On February 24, the world changed. Images and stories of the war in Ukraine have bombarded us. Pro-Ukraine approval has united the polarized American electorate in ways that seemed impossible. And as Americans start going back to restaurants, weddings, and bar mitzvahs, seemingly believing that America is recuperating from the indelible losses suffered during the pandemic, they are now seeing the total annihilation of Ukrainian cities like Mariupol and Kharkiv.
A typical response to trauma is to seek an explanation for it. There must always be a reason, instigating factors, causes that set the traumatic course of events in motion. Why did Russia invade Ukraine? “The west, and especially America, is principally responsible for the crisis which began in February 2014,” John Mearsheimer says. Others say it was because Russia sought to undo the humiliation of the collapse of the Soviet empire. The reasons are many, some true, some expressly false. But among all of these, the most interesting is one that Mearsheimer criticizes: “The mainstream view in the West is that [Putin] is an irrational, out-of-touch aggressor bent on creating a greater Russia in the mold of the former Soviet Union.” In other words, Putin has gone mad. Putin has made an uncharacteristic and uncalled-for mistake.
To make sense of this, we need a little context. For twenty-two years, Vladimir Putin has been at the top of the Russian political system. He has garnered a reputation for being a cold, ruthless, but nevertheless brilliant strategic thinker.
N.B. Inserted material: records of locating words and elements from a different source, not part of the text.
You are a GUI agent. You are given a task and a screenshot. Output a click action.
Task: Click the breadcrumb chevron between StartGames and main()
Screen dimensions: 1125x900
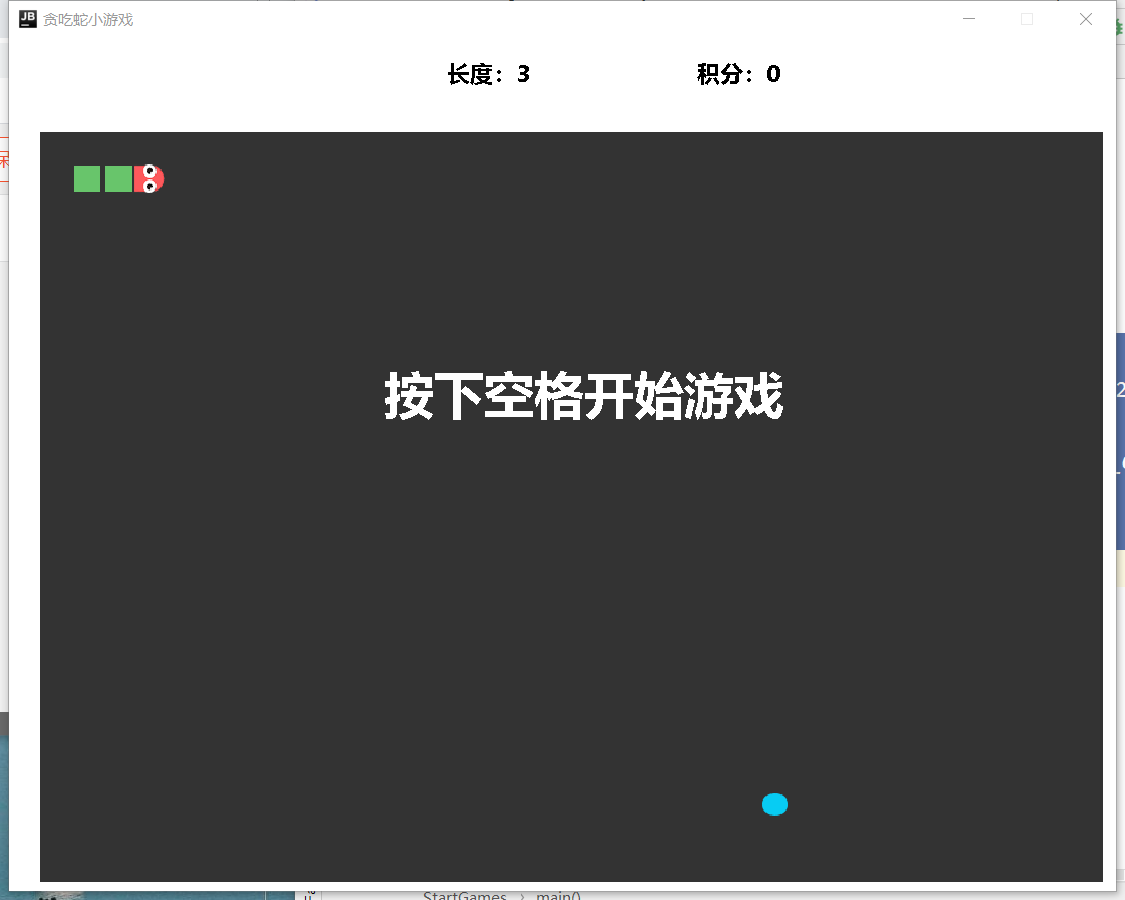click(x=521, y=896)
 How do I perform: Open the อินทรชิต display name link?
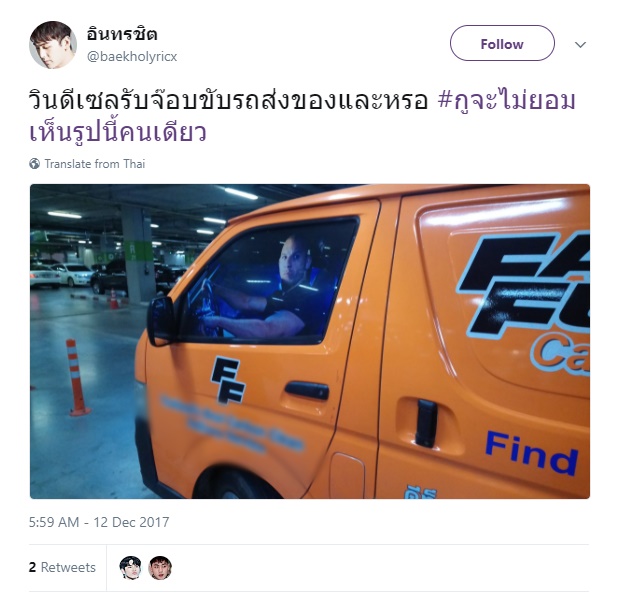[122, 34]
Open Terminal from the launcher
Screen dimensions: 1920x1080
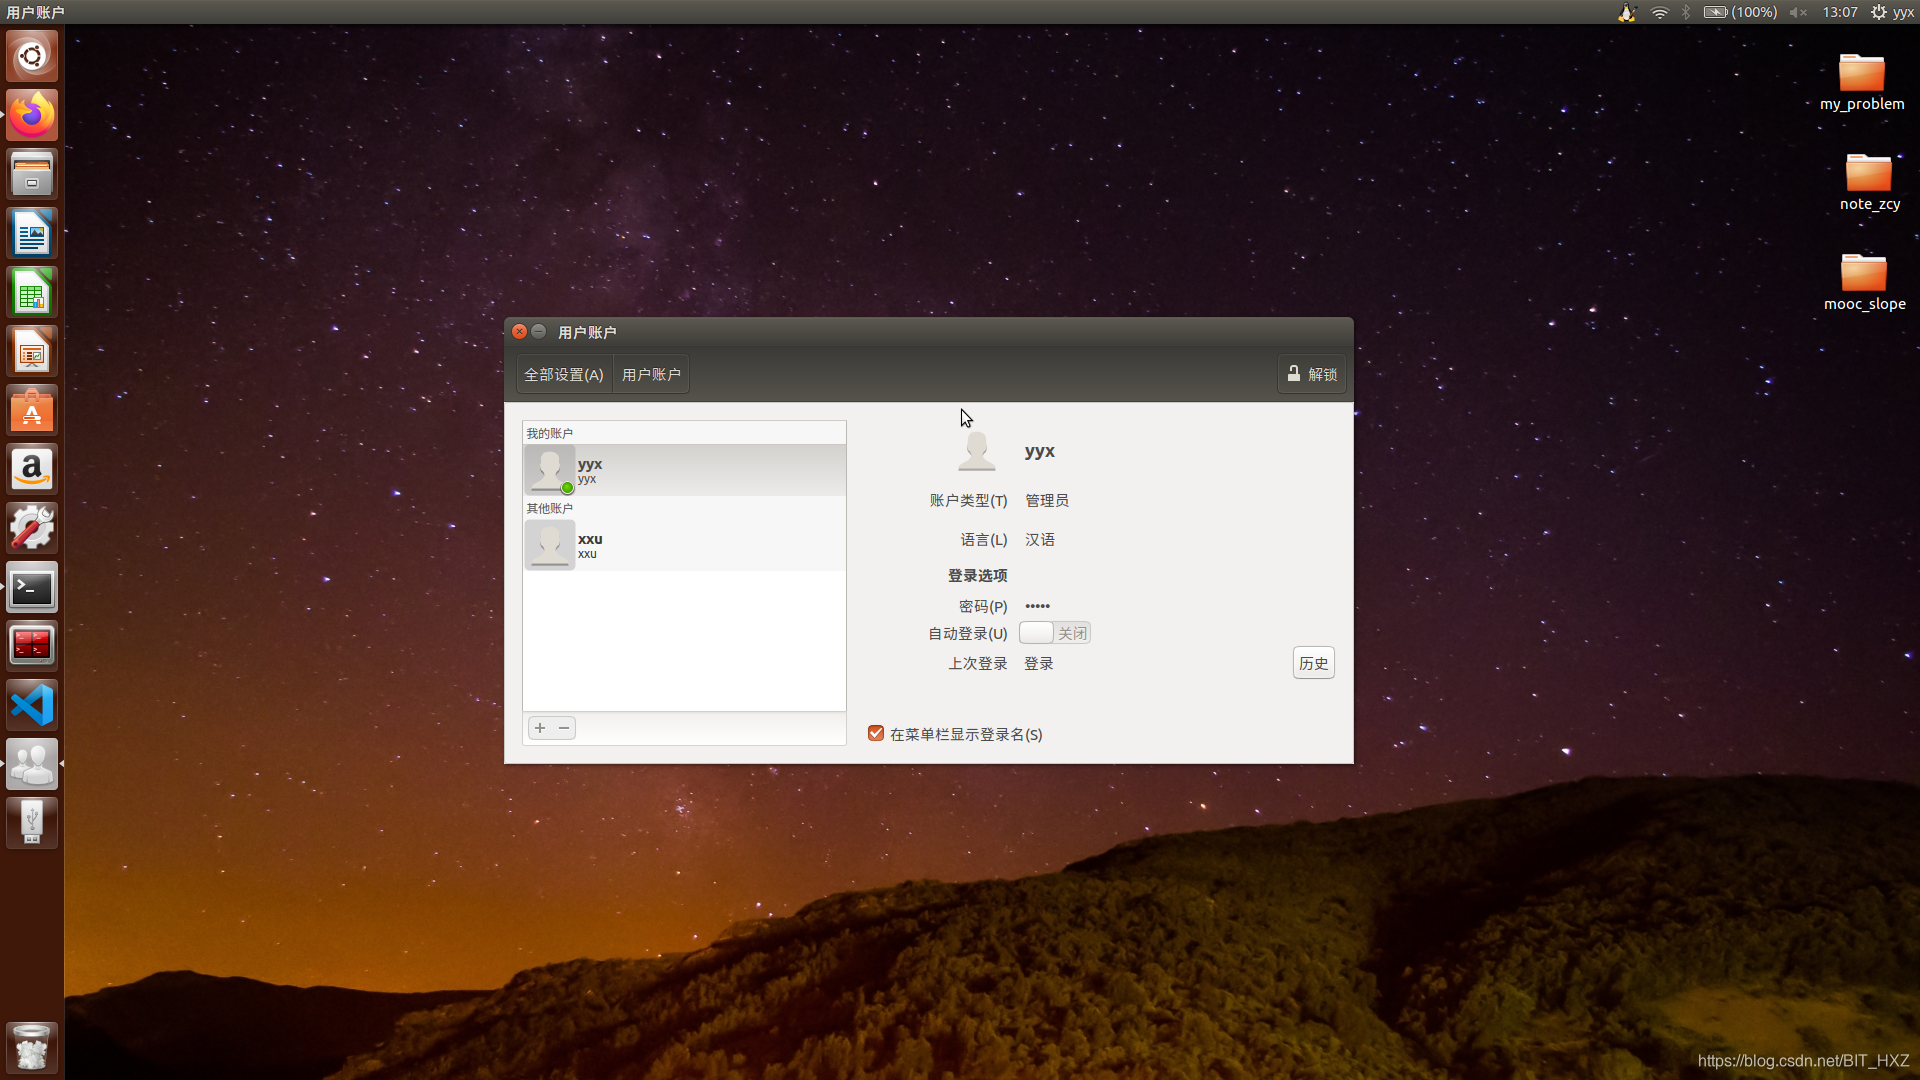pos(32,588)
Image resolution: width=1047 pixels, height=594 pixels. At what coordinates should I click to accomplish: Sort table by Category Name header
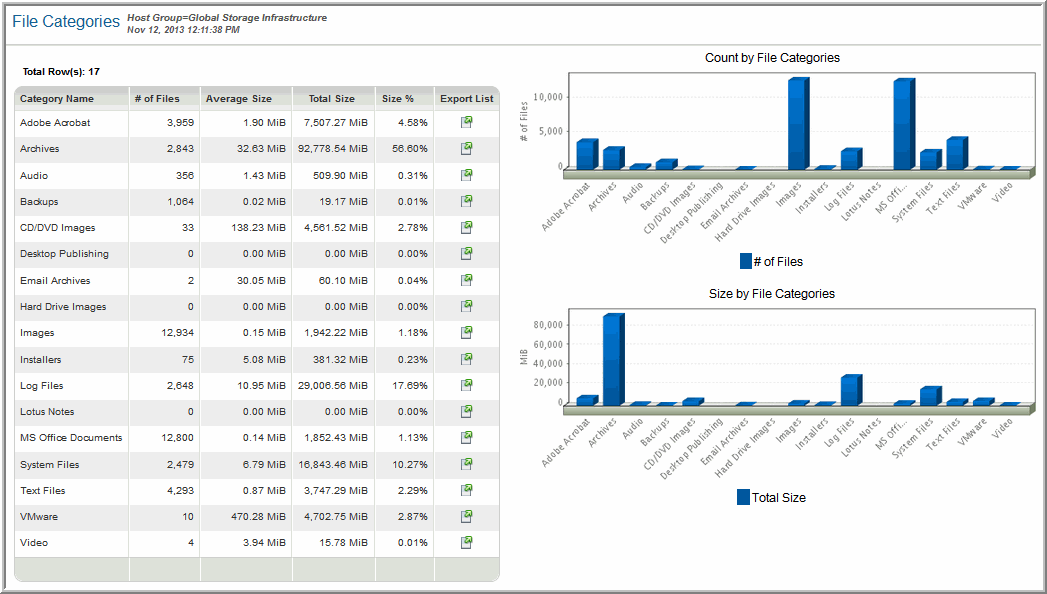[57, 99]
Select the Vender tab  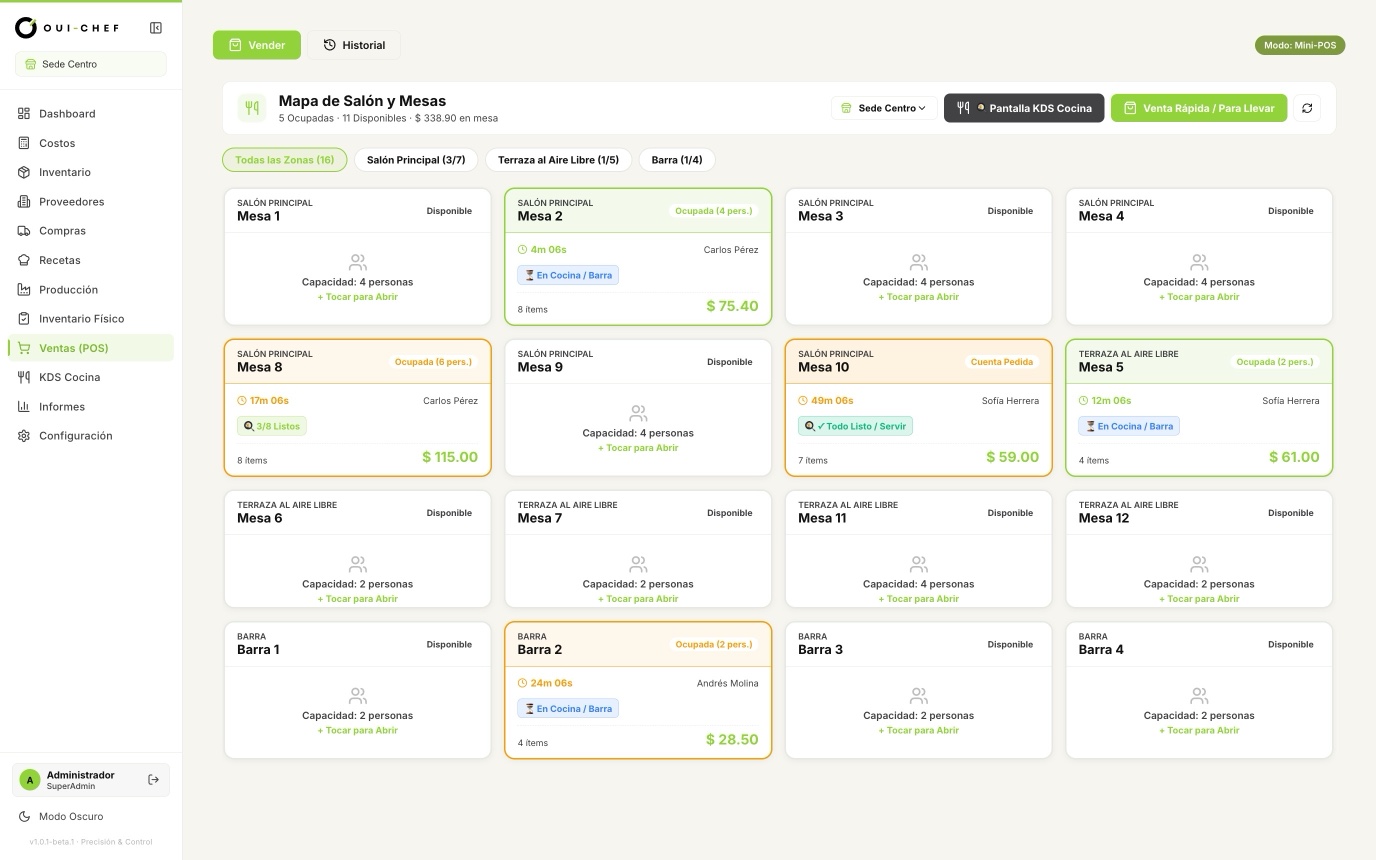[x=257, y=45]
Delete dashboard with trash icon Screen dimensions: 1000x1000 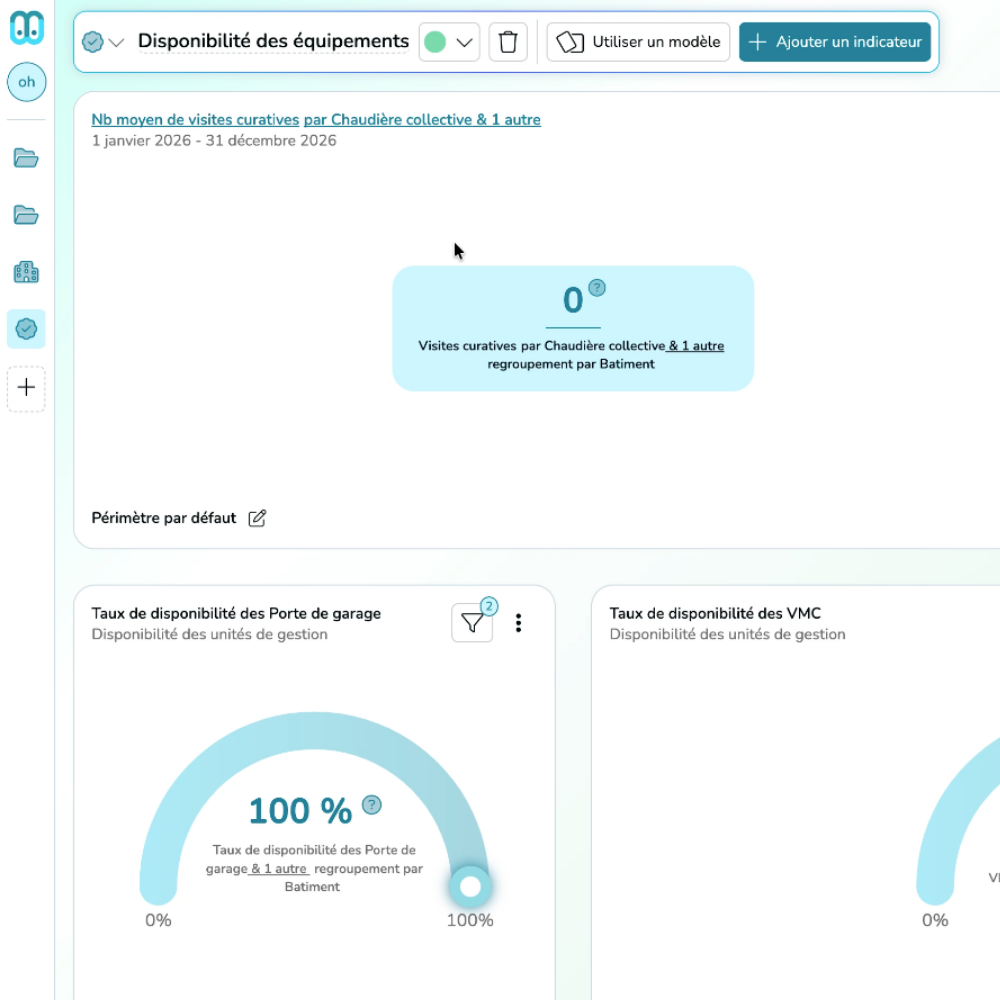coord(508,42)
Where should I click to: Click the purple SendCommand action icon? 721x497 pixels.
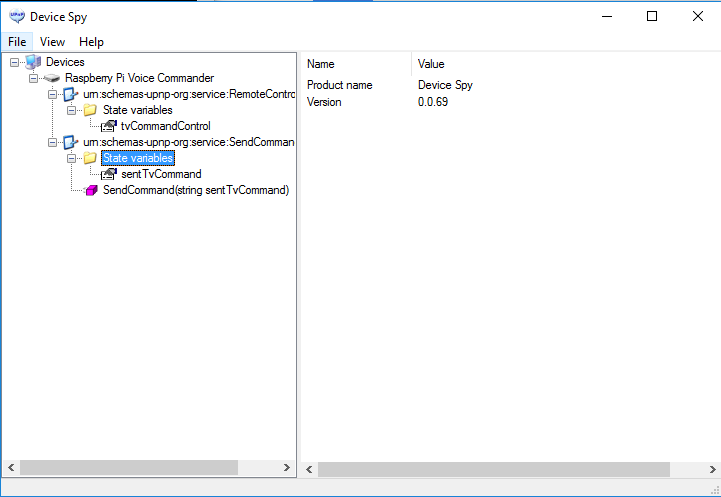[x=90, y=190]

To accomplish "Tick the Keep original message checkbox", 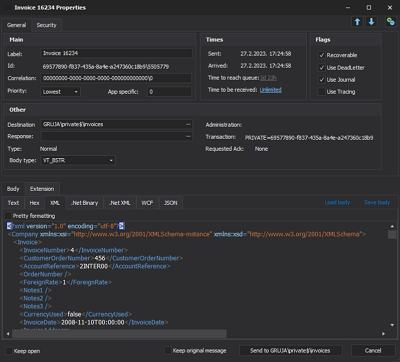I will 168,351.
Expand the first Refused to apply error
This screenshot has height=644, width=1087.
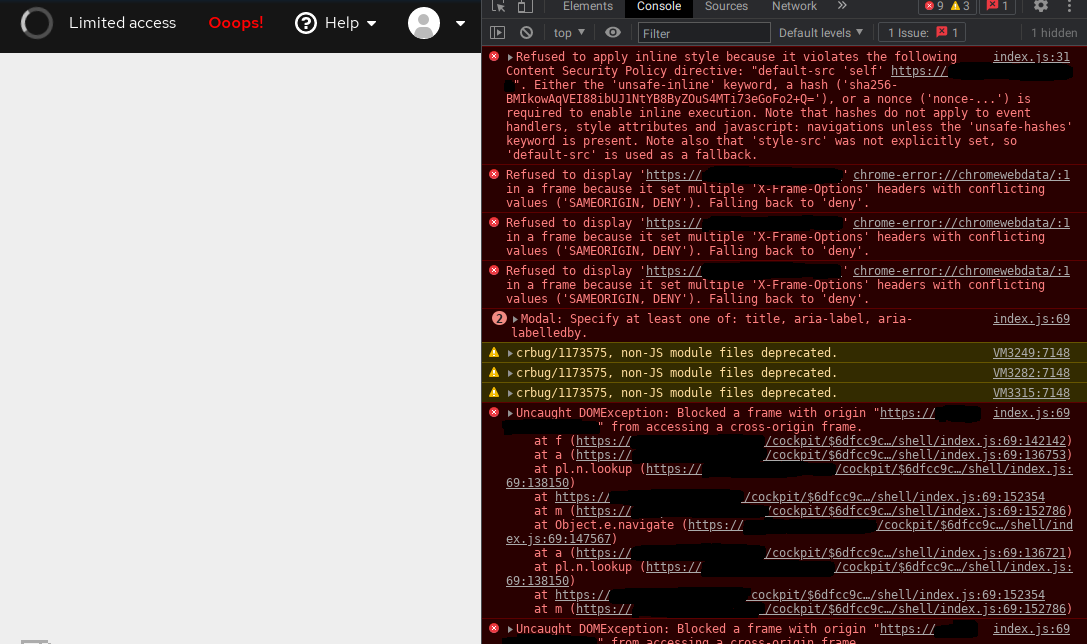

Despite Russia’s incredible corruption and the fact that it is by no means a democratic society, the West has tolerated its authoritarian excesses because it has largely followed the rules of the international global market while gradually paring down its nuclear capability.
In fact, the first McDonald’s was opened in Moscow in 1990, still in the Soviet era. Since the collapse of the Soviet Union and his ascension to power after Boris Yeltsin’s mismanagement, Putin danced with the West, opened up Russia’s oil and natural resource supplies, and solidified his hold on power. While Europe became dependent on Russia’s oil exports, Russia became a powerful geopolitical force. In 2000, Putin brutally suppressed a Chechen insurgency, leading to the installation of a brutal, Putin-friendly dictator in Chechnya who has been accused of serious humanitarian violations and is totally subservient to the Kremlin. In 2014, Putin annexed Crimea, and the world responded with sanctions which, as the New York Times’ The Daily podcast explained, were easily circumvented and whose toothlessness perhaps gave Putin the impression that the West would not care if he engaged in another incursion. And in 2015, Russia protected Assad’s regime in Syria by eradicating Aleppo using a barrage of airstrikes and cluster munitions.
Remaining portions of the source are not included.